Dorfen

Möchten Sie in Zukunft über Veranstaltungen des BUND Naturschutz Dorfen informiert werden? Schreiben Sie einfach eine Nachricht an dorfen@bund-naturschutz.de und lassen Sie sich in unseren Verteiler aufnehmen.

Dorfen wächst beständig und stellt sich gerade mit der neugebauten A94 immer neuen Herausforderungen. Die Ortsgruppe Dorfen (gegründet 1982) macht sich stark für den Umwelt- und Naturschutz und möchte dazu beitragen, dass die Gemeinde zukunftsfähig wächst.
Die „Schätze vor Ort“ möchte die Ortsgruppe bewahren. Und davon gibt es im Gemeindegebiet viele, so etwa das Dorfener Moos, ein großes Wiesenbrütergebiet. Und natürlich die Isen, die zum Teil noch unverbaut und mäandernd durch Dorfen fließt und von Gehölzsäumen begleitet wird.
Wir nehmen gerade neuen Schwung also Ortsgruppe und freuen uns über jeden, der mitreden oder sogar mithelfen will oder auch einfach ein Anliegen oder eine Idee für eine Veranstaltung hat.

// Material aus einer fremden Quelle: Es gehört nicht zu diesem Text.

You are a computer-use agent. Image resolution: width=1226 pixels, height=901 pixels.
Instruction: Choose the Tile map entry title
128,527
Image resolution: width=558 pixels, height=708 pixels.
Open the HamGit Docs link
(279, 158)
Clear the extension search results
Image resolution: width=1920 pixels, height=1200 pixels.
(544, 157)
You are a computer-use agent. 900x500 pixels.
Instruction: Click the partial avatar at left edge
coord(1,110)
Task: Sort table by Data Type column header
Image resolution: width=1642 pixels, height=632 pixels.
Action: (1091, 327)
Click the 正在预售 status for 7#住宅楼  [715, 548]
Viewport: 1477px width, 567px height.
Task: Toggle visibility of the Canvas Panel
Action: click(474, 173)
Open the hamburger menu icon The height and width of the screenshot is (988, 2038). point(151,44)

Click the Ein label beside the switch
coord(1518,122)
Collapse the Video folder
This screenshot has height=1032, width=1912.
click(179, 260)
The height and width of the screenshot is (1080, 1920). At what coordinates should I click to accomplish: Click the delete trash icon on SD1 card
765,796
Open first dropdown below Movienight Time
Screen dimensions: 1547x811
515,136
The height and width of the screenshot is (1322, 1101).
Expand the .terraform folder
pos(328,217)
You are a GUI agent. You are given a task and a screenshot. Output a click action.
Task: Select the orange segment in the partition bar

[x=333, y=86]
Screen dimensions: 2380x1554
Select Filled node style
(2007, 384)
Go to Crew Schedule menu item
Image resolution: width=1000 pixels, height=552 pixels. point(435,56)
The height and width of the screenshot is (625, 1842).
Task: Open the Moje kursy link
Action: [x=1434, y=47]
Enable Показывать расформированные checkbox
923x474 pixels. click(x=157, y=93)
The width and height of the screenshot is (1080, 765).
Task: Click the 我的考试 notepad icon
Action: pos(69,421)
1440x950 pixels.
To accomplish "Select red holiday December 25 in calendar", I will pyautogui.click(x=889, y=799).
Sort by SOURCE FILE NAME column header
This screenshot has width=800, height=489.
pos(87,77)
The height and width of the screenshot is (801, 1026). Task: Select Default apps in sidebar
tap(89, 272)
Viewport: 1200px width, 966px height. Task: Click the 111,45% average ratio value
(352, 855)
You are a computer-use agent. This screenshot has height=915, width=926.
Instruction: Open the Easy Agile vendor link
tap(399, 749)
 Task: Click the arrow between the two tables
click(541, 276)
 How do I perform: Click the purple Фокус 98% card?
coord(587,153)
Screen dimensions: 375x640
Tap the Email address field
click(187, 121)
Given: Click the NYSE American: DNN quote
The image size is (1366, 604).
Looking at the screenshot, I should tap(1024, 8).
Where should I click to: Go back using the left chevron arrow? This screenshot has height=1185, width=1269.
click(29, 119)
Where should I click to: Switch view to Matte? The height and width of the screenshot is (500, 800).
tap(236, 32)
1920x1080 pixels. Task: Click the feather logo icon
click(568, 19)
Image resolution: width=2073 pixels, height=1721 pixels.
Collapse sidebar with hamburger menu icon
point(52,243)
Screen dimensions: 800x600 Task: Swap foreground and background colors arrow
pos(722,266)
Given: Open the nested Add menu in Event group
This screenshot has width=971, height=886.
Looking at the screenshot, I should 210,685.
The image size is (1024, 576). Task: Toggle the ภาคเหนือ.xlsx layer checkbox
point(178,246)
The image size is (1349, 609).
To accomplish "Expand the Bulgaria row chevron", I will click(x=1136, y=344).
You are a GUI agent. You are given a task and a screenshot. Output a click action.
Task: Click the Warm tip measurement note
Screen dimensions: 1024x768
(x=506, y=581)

Kleiner Rückblick auf Veranstaltungen...

Erster Naturkundlicher Spaziergang

Bild: Rott
Bild: Rott

Am 19. Mai lud der BUND Naturschutz Dorfen zum ersten Naturkundlichen Spaziergang ein. Der Weg führte entlang der Isen, vorbei an der Mehlmühle und am Isenflutkanal zurück. Referenten haben die Gruppe begleitet und kurze Vorträge gehalten.
Unter dem Motto „Schätze vor Ort“ spazierte die Gruppe unter der Leitung von Rita Rott direkt vom Dorfener Stadtzentrum aus entlang bunter Blühwiesen durch das Wiesenbrütergebiet. Der leidenschaftliche Imker Josef Hanslmaier hatte auf dem Weg einen Ableger seiner Bienenvölker abgestellt und zeigte seine Bienen hautnah. Rita Rott informierte über die schwierige Situation der Amphibien in Dorfen und das landkreisüberspannende Schutzprojekt „Allen Unkenrufen zum Trotz“. Die Kräuterexpertin Lisa Oberpriller hatte während des Spaziergangs einen bunten Strauß an Pflanzen gesammelt und erzählte abschließend, wie sie heilen und was essbar ist.
Zu guter Letzt bekam die Gruppe eine Showeinlage: Ein Kiebitz – ein inzwischen sehr seltener Bodenbrüter – zeigte seinen typischen Gauklerflug durch die Lüfte und kehrte sich dann wieder zu seinem Nest zurück.